<<<<

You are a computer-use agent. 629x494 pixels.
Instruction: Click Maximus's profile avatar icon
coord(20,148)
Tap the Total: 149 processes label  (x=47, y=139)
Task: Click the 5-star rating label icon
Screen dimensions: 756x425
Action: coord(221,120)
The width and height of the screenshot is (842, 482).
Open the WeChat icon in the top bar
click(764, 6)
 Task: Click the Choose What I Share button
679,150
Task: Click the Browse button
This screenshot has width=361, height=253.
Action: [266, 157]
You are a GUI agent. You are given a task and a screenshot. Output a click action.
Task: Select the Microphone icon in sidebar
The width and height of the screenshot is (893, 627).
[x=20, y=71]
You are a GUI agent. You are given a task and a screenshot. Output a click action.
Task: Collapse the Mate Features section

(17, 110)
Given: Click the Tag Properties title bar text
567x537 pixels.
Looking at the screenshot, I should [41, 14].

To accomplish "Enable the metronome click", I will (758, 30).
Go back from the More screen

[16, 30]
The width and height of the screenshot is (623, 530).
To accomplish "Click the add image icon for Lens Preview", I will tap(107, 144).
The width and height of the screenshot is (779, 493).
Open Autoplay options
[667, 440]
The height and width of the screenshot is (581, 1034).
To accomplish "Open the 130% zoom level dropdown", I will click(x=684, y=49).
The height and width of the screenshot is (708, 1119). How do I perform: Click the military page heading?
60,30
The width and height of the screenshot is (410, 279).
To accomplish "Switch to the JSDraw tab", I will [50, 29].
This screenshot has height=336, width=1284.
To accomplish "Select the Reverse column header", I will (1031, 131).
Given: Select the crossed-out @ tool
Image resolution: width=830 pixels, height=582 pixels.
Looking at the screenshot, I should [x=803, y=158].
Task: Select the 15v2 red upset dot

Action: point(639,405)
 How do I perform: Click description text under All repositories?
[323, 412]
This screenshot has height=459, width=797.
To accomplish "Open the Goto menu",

>>>>

[Request] Copy out everything from the line containing "How do I perform: Click description" down to the end of the items, requests included, and multiply every coordinate in the answers by 1.2, rounding to whole numbers with halves rounded up.

[Response to this task]
 How do I perform: Click description text under All repositories?
[388, 494]
This screenshot has height=459, width=797.
To accomplish "Open the Goto menu",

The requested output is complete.